L’ultima volta che Giovanni Tria ha parlato in Aula sono arrivate bordate da maggioranza e opposizioni. Ora, dopo l’intervista rilasciata a Il Fatto Quotidiano, ci si aspetta un’altra giornata difficile per il Ministro dell’Economia e delle Finanze. Il tema caldo è, ovviamente, l’aumento dell’Iva previsto dal Def che ha dettato i paletti entro i quali l’Esecutivo potrà muoversi nello stilare la Legge di Bilancio 2020. Le aspettative, però, non sono delle migliori e le varie promesse e rassicurazioni che sono arrivate in questi giorni da Lega e Movimento 5 Stelle sono state ridimensionate, o lo dovranno essere.



La promessa è nulla senza il controllo. E così Giovanni Tria spiega che nella prossima Manovra finanziaria non si potrà volere tutto, perché una cosa esclude l’altra. «Il bilancio dello Stato – spiega il ministro dell’Economia a Il Fatto Quotidiano – è di circa 800 miliardi di euro. Queste sono le risorse e la politica deve decidere come usarle. Ridurre le tasse, tagliare la spesa e ritoccare l’Iva? Qualcosa va fatto. Non è possibile abbassare le tasse, far crescere la spesa e tenere l’Iva ferma. In passato l’hanno fatto e adesso ne facciamo i conti».

Tria conferma: «Non si può fermare l’Iva, abbassare le tasse e far crescere la spesa»

No way. Non c’è modo di fuggire di fronte ai dati economici, perché il bilancio dello Stato pone dei vincoli che non permettono di mantenere tutte le promesse. In sintesi, se si vuole evitare l’aumento dell’Iva – e quindi non disinnescare le consuete clausole di salvaguardia – bisogna fare alcune scelte impopolari e non elettorali: dalla diminuzione della spesa pubblica, all’aumento delle tasse. Perché la matematica non è un’opinione e la cassa, alla fine delle promesse, rischia di svuotarsi troppo rapidamente.



L’esultanza di Di Maio

Da quando si è insediato questo governo, come da tradizione italica, si è cercato di dare la responsabilità nel disastro dei bilanci italiani all’Unione Europea, ma Tria ha un’idea ben precisa: «Il problema non sono i burocrati di Bruxelles, ma è il mercato che possiede il nostro debito». Poi parla del deficit e dell’esultanza dei 5 Stelle da Palazzo Chigi: «L’errore più grosso è stato fatto quando in Consiglio dei ministri s’è deciso il deficit in manovra. Potevo resistere di più e convincere i colleghi. Non mi aspettavo l’uscita sul balcone. Rispetto a una severa reazione dei mercati finanziari, ammetto che mi ha angosciato più l’esultanza che il deficit al 2,4%. Il deficit va fatto ma non è un fine: è un mezzo per raggiungere un fine».

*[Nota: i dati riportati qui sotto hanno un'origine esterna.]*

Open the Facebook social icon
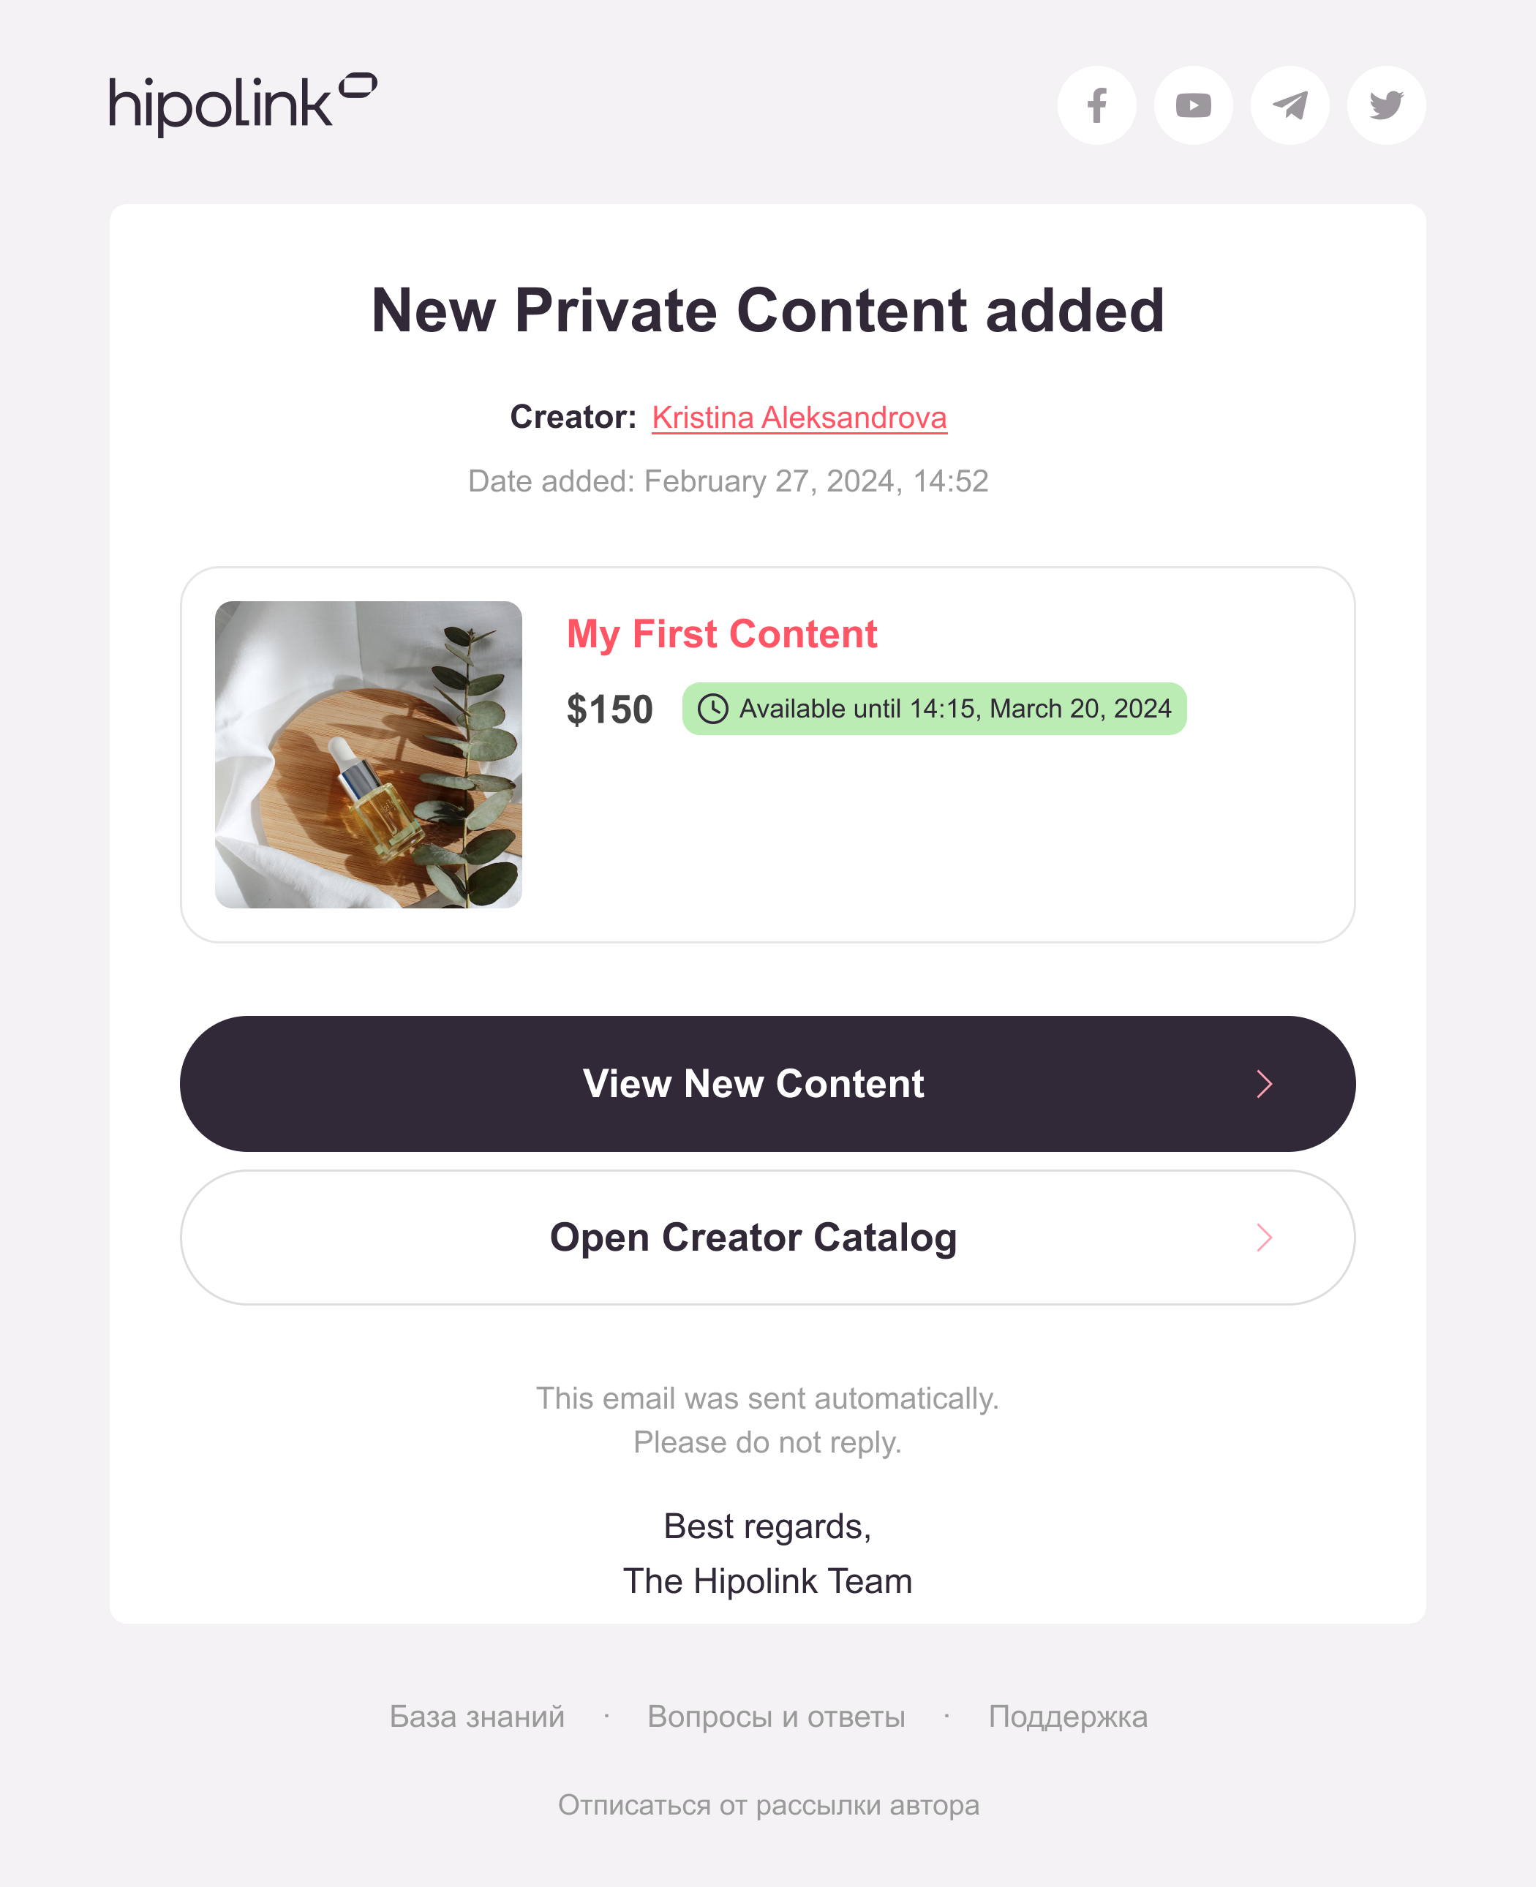This screenshot has width=1536, height=1887. pyautogui.click(x=1096, y=105)
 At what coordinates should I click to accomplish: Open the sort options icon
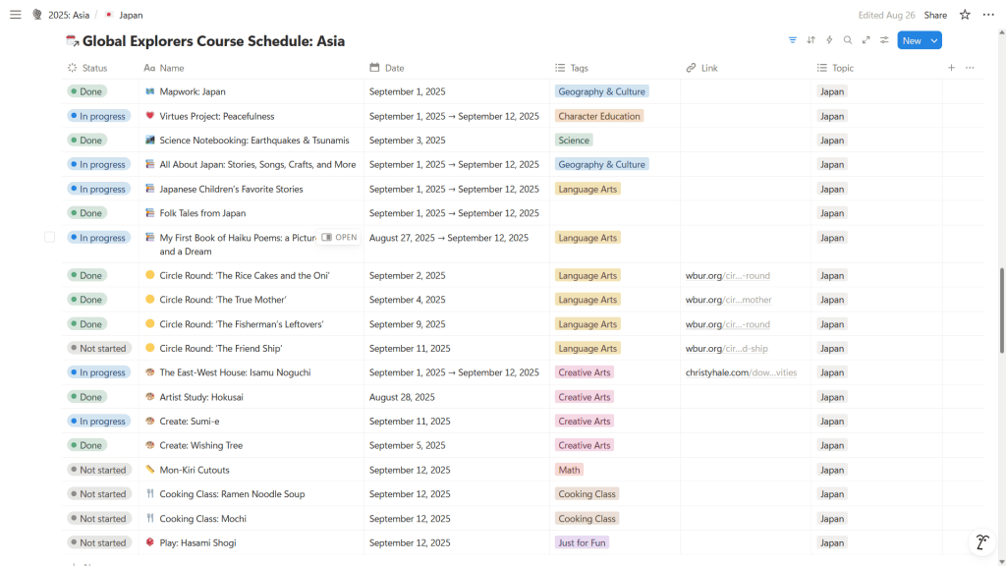click(x=810, y=40)
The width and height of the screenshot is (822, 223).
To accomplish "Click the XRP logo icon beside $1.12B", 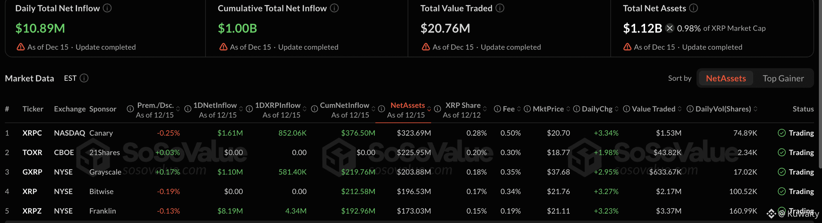I will tap(670, 28).
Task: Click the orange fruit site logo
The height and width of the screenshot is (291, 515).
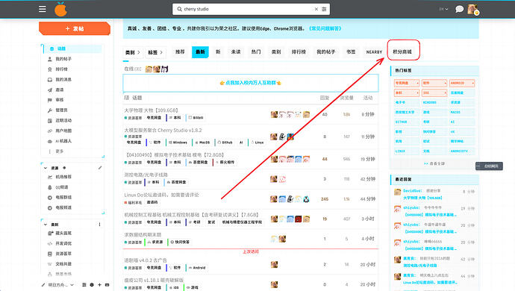Action: click(60, 9)
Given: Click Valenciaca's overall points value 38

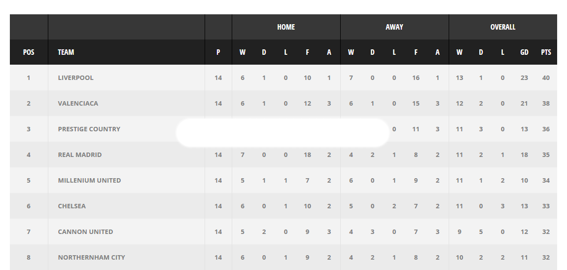Looking at the screenshot, I should [546, 103].
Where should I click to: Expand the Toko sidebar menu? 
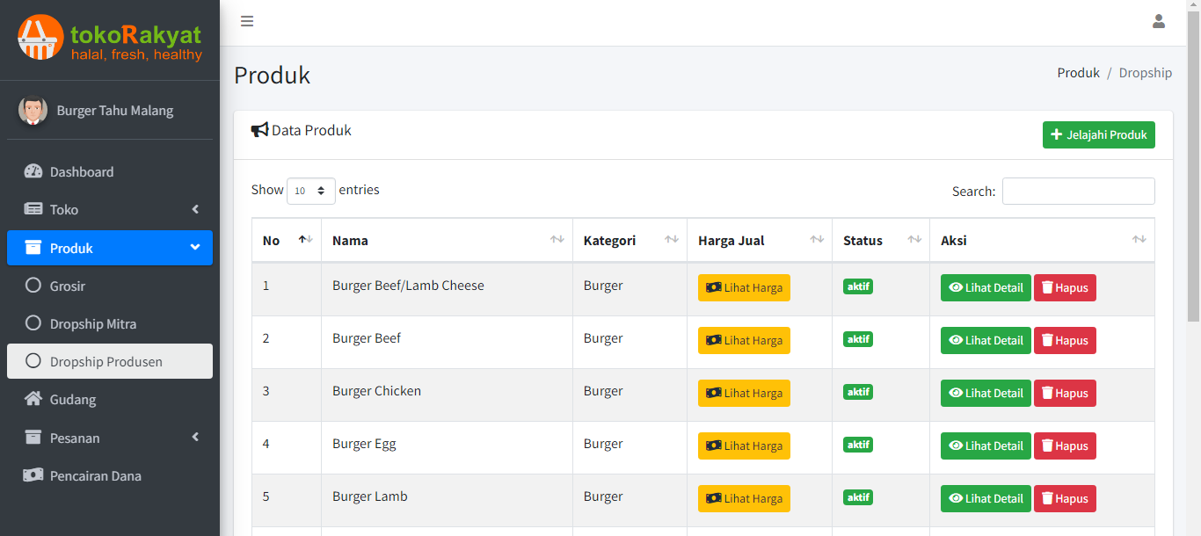(x=110, y=210)
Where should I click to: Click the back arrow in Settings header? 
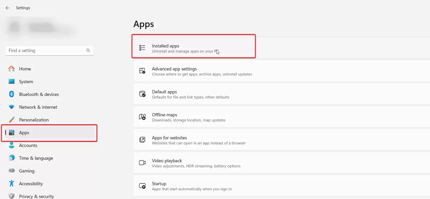(7, 8)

Le polemiche con i vicepremier

Tria è poi tornato sugli attacchi incrociati di cui è spesso rimasto vittima da parte di Salvini e Di Maio: «Non mi fa piacere. All’inizio telefonavo per capire e ogni volta mi smentivano di aver espresso questi apprezzamenti. Poi ho smesso, non ci faccio più caso. Si tratta di dichiarazioni pubbliche, forse pensano di incentivare il consenso politico, non credo serva».